**Aim of the exercise**
Copy out the section of the listing below, from the line containing "Given: Click the 期間 duration input field" through the line containing "click(x=548, y=578)", with both of those lines included and every line reproduced character for character.
-- Start of Raw data --
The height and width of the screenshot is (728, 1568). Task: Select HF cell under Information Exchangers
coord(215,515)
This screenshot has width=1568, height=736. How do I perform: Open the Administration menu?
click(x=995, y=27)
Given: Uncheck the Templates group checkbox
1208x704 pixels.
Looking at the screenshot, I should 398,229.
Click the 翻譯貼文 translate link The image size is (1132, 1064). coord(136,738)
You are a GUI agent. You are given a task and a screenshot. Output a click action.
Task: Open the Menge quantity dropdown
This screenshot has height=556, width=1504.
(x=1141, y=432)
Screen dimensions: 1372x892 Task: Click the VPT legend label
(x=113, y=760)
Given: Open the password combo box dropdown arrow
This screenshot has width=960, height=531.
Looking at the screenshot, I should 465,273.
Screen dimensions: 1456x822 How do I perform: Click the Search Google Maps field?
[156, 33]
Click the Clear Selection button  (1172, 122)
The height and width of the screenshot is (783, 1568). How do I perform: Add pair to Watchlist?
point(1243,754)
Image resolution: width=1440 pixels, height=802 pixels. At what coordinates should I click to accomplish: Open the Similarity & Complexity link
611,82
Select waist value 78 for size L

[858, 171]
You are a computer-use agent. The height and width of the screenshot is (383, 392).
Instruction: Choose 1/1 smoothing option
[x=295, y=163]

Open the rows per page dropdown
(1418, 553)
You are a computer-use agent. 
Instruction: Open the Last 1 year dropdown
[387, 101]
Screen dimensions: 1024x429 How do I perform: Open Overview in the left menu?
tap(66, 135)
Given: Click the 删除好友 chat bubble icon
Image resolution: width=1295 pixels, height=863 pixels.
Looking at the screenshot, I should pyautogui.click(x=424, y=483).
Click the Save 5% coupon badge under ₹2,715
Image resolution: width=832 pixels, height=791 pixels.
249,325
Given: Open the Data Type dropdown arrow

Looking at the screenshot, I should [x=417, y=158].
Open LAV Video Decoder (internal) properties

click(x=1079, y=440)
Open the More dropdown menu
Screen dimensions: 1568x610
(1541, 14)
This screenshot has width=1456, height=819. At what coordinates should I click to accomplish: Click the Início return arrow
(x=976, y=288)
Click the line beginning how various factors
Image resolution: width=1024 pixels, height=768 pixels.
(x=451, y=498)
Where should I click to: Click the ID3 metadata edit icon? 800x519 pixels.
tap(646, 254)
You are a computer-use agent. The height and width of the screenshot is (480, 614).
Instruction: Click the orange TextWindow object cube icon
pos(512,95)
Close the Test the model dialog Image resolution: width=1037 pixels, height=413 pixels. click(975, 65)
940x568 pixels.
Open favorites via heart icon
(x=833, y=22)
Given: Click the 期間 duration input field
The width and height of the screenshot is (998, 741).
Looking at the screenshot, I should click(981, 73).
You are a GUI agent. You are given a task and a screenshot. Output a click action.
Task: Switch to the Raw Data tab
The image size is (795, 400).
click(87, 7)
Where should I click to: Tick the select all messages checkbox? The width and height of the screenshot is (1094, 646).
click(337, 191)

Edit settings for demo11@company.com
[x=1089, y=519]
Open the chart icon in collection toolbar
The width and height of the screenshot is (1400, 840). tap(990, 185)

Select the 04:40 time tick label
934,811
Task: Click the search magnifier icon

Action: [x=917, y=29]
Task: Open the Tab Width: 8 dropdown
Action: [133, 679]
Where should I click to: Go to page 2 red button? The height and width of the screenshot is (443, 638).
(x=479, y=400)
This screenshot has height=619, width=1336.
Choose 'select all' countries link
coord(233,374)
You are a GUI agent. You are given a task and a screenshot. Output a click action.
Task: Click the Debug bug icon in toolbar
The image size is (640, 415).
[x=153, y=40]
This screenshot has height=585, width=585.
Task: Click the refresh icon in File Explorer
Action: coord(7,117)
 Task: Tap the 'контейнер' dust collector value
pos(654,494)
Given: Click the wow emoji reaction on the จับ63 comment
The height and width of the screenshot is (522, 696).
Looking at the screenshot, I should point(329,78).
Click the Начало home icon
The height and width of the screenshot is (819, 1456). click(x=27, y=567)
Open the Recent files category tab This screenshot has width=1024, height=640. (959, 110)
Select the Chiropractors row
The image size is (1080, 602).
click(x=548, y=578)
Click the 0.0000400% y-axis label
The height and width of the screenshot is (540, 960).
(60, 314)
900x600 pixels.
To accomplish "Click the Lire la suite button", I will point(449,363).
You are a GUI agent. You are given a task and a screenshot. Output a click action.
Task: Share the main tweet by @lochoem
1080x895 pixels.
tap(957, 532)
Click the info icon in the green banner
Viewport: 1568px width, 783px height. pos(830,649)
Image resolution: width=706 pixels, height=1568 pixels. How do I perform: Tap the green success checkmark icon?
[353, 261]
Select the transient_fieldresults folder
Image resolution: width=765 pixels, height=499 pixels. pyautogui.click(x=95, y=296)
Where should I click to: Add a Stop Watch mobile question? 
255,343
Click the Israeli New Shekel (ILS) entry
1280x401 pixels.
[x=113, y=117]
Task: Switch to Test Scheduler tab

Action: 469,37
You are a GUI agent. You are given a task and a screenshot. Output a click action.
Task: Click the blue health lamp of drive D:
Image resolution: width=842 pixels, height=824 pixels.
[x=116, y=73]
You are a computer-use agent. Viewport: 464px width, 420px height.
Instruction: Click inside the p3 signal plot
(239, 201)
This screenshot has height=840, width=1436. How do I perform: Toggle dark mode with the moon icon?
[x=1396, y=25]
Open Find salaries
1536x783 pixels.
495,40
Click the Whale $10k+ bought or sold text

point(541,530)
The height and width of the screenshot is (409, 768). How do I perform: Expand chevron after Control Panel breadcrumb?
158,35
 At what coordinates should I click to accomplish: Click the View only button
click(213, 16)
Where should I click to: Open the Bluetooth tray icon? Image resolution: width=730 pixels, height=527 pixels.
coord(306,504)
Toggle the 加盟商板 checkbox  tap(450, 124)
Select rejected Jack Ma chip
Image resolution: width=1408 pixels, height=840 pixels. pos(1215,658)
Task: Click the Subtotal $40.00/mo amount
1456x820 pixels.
-- End of Raw data --
**Correct response**
Given: Click the 期間 duration input field
The width and height of the screenshot is (998, 741).
Looking at the screenshot, I should click(981, 73).
You are a GUI agent. You are given a task and a screenshot. Output a click action.
Task: Switch to the Raw Data tab
The image size is (795, 400).
click(87, 7)
Where should I click to: Tick the select all messages checkbox? The width and height of the screenshot is (1094, 646).
click(337, 191)

Edit settings for demo11@company.com
[x=1089, y=519]
Open the chart icon in collection toolbar
The width and height of the screenshot is (1400, 840). tap(990, 185)

Select the 04:40 time tick label
934,811
Task: Click the search magnifier icon

Action: [x=917, y=29]
Task: Open the Tab Width: 8 dropdown
Action: [133, 679]
Where should I click to: Go to page 2 red button? The height and width of the screenshot is (443, 638).
(x=479, y=400)
This screenshot has height=619, width=1336.
Choose 'select all' countries link
coord(233,374)
You are a GUI agent. You are given a task and a screenshot. Output a click action.
Task: Click the Debug bug icon in toolbar
The image size is (640, 415).
[x=153, y=40]
This screenshot has height=585, width=585.
Task: Click the refresh icon in File Explorer
Action: coord(7,117)
 Task: Tap the 'контейнер' dust collector value
pos(654,494)
Given: Click the wow emoji reaction on the จับ63 comment
The height and width of the screenshot is (522, 696).
Looking at the screenshot, I should point(329,78).
Click the Начало home icon
The height and width of the screenshot is (819, 1456). click(x=27, y=567)
Open the Recent files category tab This screenshot has width=1024, height=640. (959, 110)
Select the Chiropractors row
The image size is (1080, 602).
click(x=548, y=578)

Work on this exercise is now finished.